Direction 1:
Using the article on Republicans and their blue-collar base, answer each question on its own line, marked (a), (b), (c):
(a) Which conference was Ted Cruz addressing when he made his statement about party identity?
(b) Which voters does the writer say are shifting Republican?
(c) Which year does the writer name as a point of comparison for a Republican politician?

How Republicans can fight for their growing blue-collar base
Construction is a rare intersection of libertarian thought and blue-collar jobs policy.
When Ted Cruz (R-TX) addressed the Conservative Political Action Conference (CPAC) earlier this year, he made a fiery statement about party identity: “The Republican Party is not just the party of country clubs, the Republican Party is the party of steel workers, construction workers, pipeline workers, police officers, firefighters, waiters and waitresses, and the men and women with calluses on their hands who are working for this country.”
Cruz’s rhetoric is consistent with the political realignment I discussed earlier this week, where low-education voters (and, probably, low-income voters) are shifting Republican. Most of the jobs Cruz mentioned require little formal education, and they have varying levels of income. While Republicans have long done well with the owners of blue-collar firms, Cruz focuses on their workers more than a Republican politician might have in, say, 2012.

Raw records:
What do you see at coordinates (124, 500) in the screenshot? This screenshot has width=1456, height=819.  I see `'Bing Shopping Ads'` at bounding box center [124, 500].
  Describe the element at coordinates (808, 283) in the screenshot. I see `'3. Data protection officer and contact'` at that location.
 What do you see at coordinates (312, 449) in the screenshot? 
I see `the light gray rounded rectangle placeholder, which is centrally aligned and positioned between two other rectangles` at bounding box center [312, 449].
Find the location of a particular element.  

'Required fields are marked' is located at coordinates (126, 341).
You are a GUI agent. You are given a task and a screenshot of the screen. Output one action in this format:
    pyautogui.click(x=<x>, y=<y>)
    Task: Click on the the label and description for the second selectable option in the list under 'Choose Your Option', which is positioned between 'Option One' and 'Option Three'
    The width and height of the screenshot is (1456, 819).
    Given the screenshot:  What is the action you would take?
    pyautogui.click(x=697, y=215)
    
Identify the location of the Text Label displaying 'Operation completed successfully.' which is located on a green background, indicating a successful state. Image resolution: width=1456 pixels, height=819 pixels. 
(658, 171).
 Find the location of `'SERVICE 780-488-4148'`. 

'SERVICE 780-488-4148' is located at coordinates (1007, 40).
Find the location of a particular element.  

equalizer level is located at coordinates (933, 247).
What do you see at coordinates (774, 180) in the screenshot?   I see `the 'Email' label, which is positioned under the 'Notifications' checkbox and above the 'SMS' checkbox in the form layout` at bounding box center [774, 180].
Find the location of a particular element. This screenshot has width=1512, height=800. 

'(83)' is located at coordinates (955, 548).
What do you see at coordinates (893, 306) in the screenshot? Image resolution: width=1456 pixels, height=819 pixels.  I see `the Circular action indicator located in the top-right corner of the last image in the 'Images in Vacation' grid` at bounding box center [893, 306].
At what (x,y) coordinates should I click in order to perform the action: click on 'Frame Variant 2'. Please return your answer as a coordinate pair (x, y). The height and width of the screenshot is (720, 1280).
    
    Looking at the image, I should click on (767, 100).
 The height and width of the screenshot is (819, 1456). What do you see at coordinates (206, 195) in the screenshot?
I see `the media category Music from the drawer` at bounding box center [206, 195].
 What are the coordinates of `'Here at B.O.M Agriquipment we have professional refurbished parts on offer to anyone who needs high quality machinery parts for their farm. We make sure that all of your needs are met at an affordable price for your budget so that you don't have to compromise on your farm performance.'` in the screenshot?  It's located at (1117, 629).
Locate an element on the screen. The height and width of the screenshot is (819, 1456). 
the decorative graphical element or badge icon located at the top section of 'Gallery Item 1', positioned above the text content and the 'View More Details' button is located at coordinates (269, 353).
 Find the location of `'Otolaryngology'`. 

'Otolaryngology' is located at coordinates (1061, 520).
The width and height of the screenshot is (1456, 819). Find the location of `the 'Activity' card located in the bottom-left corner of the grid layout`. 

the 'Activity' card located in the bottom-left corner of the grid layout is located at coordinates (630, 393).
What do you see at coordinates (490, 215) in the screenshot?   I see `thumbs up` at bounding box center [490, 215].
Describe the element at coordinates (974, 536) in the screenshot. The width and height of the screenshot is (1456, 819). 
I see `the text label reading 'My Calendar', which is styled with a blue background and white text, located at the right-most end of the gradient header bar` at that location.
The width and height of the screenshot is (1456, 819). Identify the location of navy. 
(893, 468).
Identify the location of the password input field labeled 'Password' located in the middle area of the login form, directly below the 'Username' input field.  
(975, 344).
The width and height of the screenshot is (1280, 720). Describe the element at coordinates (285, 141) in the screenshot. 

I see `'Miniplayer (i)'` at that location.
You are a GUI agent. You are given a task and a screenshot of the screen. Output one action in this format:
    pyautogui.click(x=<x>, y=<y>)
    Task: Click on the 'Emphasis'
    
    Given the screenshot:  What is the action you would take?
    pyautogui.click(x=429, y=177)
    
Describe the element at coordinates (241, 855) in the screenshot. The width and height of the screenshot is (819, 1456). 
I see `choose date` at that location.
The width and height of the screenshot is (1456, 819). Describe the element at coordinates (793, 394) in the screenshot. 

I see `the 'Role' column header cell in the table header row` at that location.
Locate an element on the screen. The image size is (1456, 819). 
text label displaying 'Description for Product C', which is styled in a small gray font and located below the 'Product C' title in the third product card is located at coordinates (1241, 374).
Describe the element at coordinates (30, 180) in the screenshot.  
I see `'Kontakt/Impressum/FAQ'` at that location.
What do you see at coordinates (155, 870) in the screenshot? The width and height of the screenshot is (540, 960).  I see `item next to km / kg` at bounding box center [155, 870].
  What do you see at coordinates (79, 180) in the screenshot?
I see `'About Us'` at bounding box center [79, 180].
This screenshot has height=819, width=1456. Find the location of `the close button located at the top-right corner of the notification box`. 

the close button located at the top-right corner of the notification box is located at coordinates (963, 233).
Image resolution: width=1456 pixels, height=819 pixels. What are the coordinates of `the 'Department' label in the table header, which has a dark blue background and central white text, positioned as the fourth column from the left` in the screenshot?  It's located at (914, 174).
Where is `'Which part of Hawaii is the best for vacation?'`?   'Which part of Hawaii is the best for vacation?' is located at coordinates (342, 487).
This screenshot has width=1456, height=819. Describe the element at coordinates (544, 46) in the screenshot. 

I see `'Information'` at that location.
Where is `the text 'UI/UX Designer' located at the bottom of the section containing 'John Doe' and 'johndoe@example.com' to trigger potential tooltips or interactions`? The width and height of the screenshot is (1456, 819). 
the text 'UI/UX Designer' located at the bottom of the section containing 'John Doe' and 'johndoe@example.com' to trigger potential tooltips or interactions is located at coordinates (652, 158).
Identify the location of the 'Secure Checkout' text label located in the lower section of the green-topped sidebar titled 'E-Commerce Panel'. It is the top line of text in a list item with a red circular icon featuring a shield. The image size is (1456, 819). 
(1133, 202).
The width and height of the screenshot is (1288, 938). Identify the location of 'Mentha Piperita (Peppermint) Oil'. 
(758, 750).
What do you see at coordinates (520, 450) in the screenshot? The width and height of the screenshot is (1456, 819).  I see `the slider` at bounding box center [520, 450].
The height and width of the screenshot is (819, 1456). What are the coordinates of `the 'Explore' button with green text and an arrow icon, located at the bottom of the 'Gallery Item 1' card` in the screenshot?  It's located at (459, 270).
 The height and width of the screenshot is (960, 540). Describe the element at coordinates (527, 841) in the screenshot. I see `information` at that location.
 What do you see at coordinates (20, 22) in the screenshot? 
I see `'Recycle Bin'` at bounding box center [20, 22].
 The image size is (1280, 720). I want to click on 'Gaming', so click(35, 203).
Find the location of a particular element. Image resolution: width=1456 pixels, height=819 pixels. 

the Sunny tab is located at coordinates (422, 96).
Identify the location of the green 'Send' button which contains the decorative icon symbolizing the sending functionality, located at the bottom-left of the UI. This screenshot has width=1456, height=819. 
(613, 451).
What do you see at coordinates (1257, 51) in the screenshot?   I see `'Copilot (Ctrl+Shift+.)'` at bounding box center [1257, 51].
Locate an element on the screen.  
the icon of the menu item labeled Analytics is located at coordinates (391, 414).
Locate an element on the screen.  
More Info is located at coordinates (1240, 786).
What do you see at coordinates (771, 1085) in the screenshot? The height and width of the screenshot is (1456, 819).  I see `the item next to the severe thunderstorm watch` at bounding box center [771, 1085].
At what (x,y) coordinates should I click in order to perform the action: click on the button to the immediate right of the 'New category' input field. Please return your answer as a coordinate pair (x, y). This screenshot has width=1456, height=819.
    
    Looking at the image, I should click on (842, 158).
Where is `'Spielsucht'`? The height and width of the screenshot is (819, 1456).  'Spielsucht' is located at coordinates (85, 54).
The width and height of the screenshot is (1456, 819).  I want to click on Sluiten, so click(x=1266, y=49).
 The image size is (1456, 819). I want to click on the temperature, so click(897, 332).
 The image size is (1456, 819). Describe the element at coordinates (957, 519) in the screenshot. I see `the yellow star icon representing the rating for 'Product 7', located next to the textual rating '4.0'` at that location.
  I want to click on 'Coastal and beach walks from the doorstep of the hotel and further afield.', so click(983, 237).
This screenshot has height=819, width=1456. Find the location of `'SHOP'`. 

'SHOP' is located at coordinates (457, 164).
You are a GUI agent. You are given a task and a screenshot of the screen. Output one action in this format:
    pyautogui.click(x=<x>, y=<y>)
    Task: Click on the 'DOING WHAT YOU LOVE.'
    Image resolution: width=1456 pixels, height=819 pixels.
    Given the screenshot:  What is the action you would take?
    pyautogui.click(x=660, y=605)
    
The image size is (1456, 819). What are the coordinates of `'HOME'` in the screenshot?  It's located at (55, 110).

Direction 2:
In the listing, rewrite everything from the line containing "Find the location of a particular element. Image" down to the line containing "the Sunny tab", substituting "specific element" for "particular element" and leaving all else unchanged. Give only those lines.

Task result 1:
(a) The Conservative Political Action Conference (CPAC).
(b) Low-education voters (and, probably, low-income voters).
(c) 2012.

Task result 2:
Find the location of a specific element. Image resolution: width=1456 pixels, height=819 pixels. 

the Sunny tab is located at coordinates (422, 96).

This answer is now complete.